* **TASK ITEM**: For the records below, give the number of lines where the string "width" occurs. Include nothing else.

━━ RECORDS TO USE

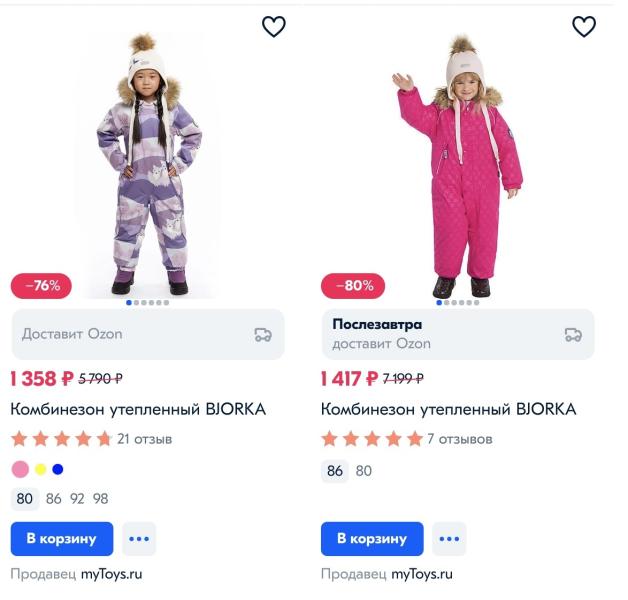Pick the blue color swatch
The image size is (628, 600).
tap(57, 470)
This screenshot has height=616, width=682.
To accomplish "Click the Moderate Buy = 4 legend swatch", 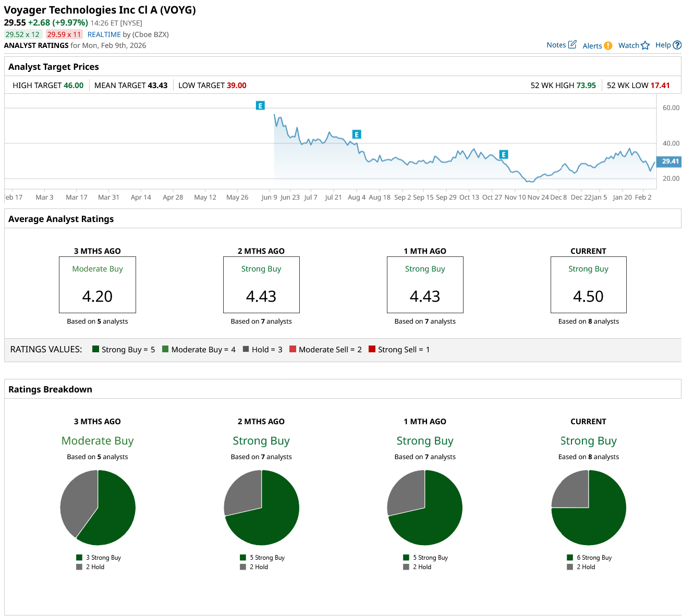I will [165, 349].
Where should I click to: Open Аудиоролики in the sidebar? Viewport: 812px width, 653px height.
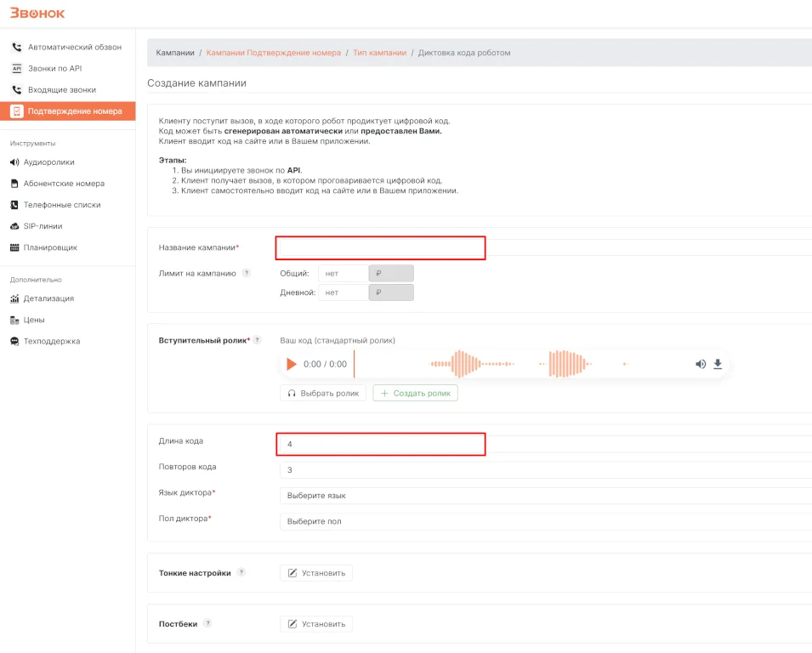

━━━━

* **OUTPUT OF THE EXERCISE**: 2